» **Directions**:
[1] According to the article on Dr. Sandeep Jauhar's book, what expenses does a doctor, as a small businessman, have to pay? List each one.
[2] Reproduce a portion of the article about Dr. Jauhar's book, starting at the words "And the heart" and stopping after the words "in enough money.".
[3] Pick up the article about Dr. Jauhar's book after its final sentence and write what comes next.

#### Source passage ####

“I tried to practice ethical medicine, but it didn’t pay.” — Dr. Sandeep Jauhar
Dr. Jauhar gave paid speeches for a questionable heart medication.
He worked for a cardiologist on weekends who pushes unnecessary tests.
One of his colleagues gives extra long hospital stays to patients to make more money, even though the environment exposes them to deadly infection.
Attorneys can expose unscrupulous practices in the medical professions.
Another cohort – his brother – refers to patients as “commodities.”
CT scans and stress tests – needed or not – paid off with income. Simply spending time with patients did not.
Dr. Jauhar tells these stories in a book titled “Doctored: The Disillusionment of an American Physician.”
Why did he confess?
“It is hard to imagine such a thing happening in the era of “my doctor,” Jauhar said, speaking in and article in “The New York Times” of the time when patients usually had one doctor who knew them well.
As we are learning more and more in this era of changing health insurance, a doctor is really simply another small businessman. He or she has to make a payroll, pay the rent, pay the electric bill. In Dr. Jauhar’s case, he simply wasn’t making enough money to pay his family’s expenses.
He needed the extra cash, and he enjoyed some of the perks. He liked speaking engagements at swanky dinners with pretty, flirtatious drug reps.
But conscience – and circumstances – changed his ways. He was searching his memory and morals for the state of mind that made him want to become a doctor: to help people. He had lost it.
And the heart drug he was pushing with his speeches received some bad press, so he quit the speaking job. The corrupt cardiologist fired him because he simply wasn’t bringing in enough money.
Make no mistake – doctors work hard. They work hard to become doctors in the first place (Jauhar has written a previous book, “Intern,” describing that grinding year of his experience as a physician.) The work doctors perform can be unpleasant, mentally intense, and extremely high-stress.

#### Supplied information ####

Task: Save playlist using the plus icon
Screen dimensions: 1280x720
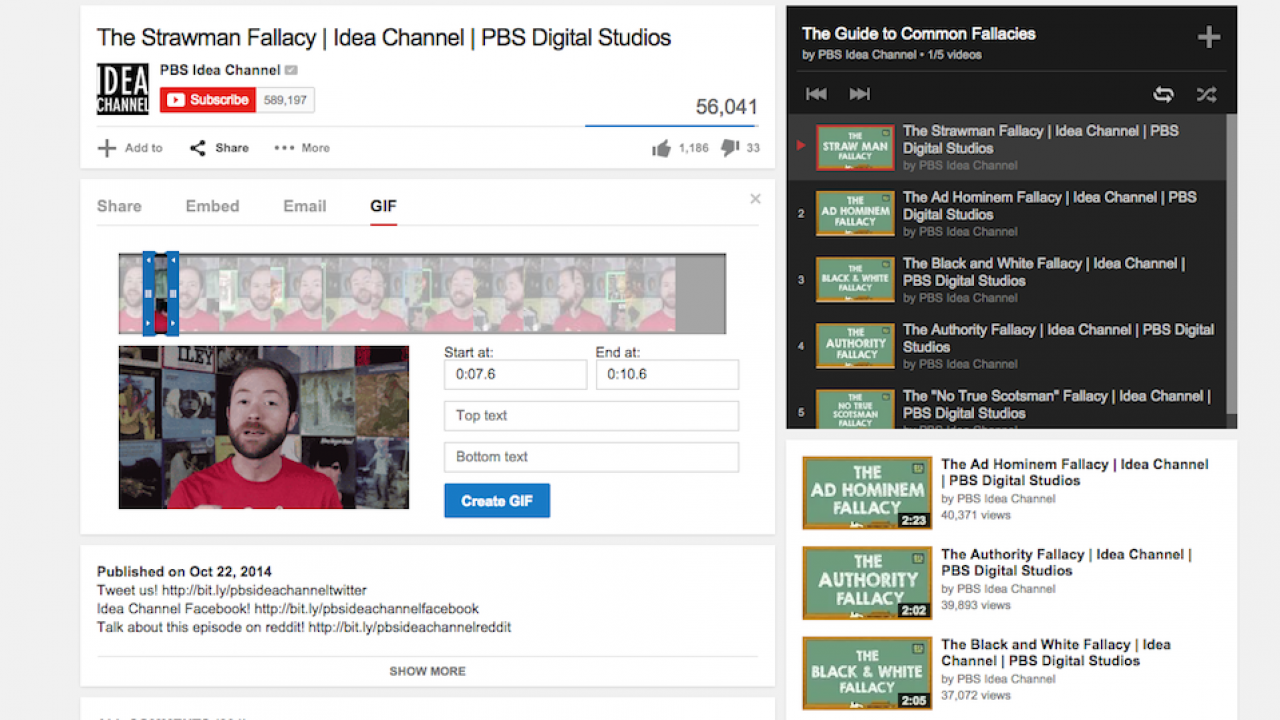Action: [x=1208, y=38]
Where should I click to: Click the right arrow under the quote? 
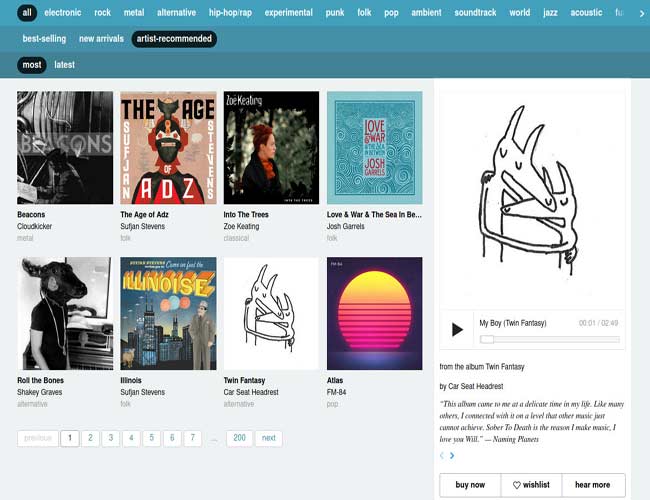(452, 456)
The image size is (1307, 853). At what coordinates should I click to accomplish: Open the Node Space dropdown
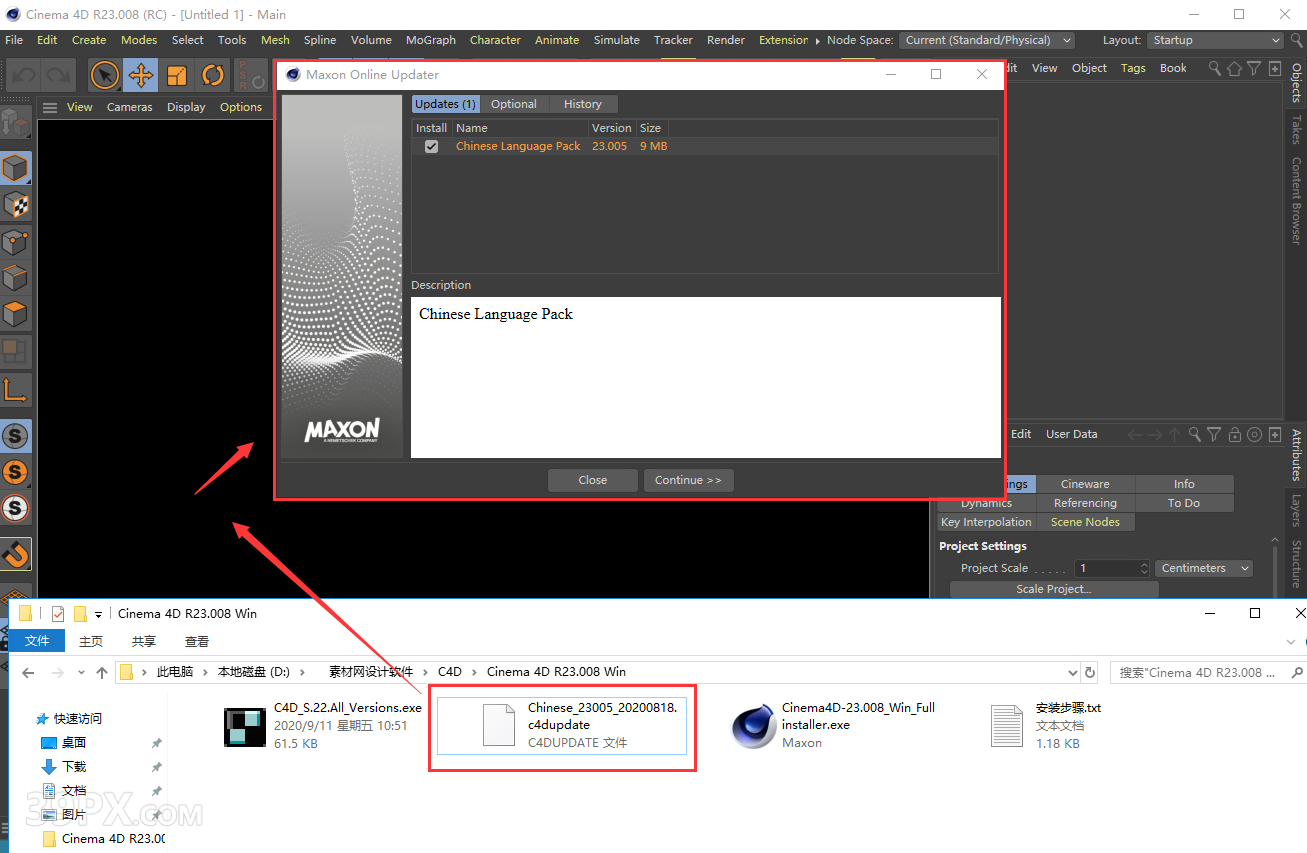point(987,40)
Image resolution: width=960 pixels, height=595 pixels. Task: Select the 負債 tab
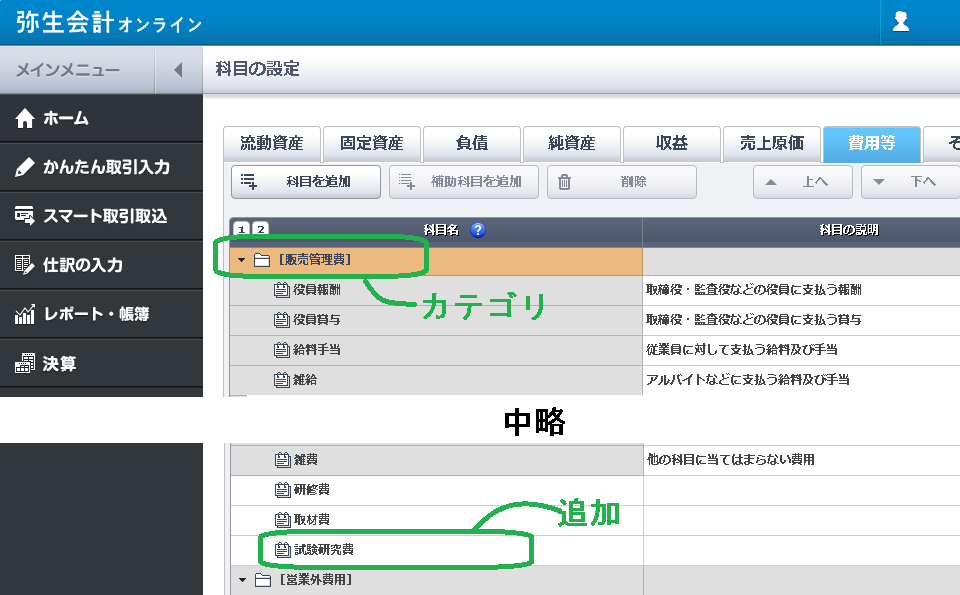[472, 144]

####

» **Per-task answers**:
[1]
- Make a payroll
- Pay the rent
- Pay the electric bill

[2]
And the heart drug he was pushing with his speeches received some bad press, so he quit the speaking job. The corrupt cardiologist fired him because he simply wasn’t bringing in enough money.

[3]
The “fee-for-service” system promotes corruption at the cost of caring medical attention. Insurance companies can easily justify or turn down tests and specific procedures. But “selling medical care” rather than “practicing medicine” is not what our society wants or needs.
It’s challenging enough to be a good doctor, without external pressures of paperwork, politics and pencil-pushing insurance companies. These outside forces of financial-sheet balancing should be eliminated from the process of healing. But the book is long on complaints and short on solutions – it has none.
It is a given that the medical profession is incapable or unwilling to find a solution to this problem. It is even more unlikely that a solution is forthcoming by lawmakers at the state or federal levels.
However, by bringing medical malpractice cases, lawyers can ferret out and expose unscrupulous practices in the medical professions. It’s yet another real reason that the medical profession fights so hard to weaken medical malpractice.
The American Medical Association claims that reducing medical malpractice lawsuits is an absolute must. The call for “tort reform” is really just an attempt to confuse any debate on the cost of health care.
According to a 2004 report by the Congressional Budget Office, medical malpractice claims make up only 2 percent of US health costs. Studies have also shown no decrease in the costs of medical malpractice insurance in states that have passed limits on pain and suffering awards.
The news media is no help. Large awards make big stories, often without exploring how devastating and expensive a medical mistake can be to a patient and to his and her family, or how a mistake a serious loss of quality of life – if not the loss of life itself.
The vast majority of medical professionals are caring, compassionate and competent. But patients who are injured are the most innocent of victims. They deserve compensation that sometimes only the legal profession can provide.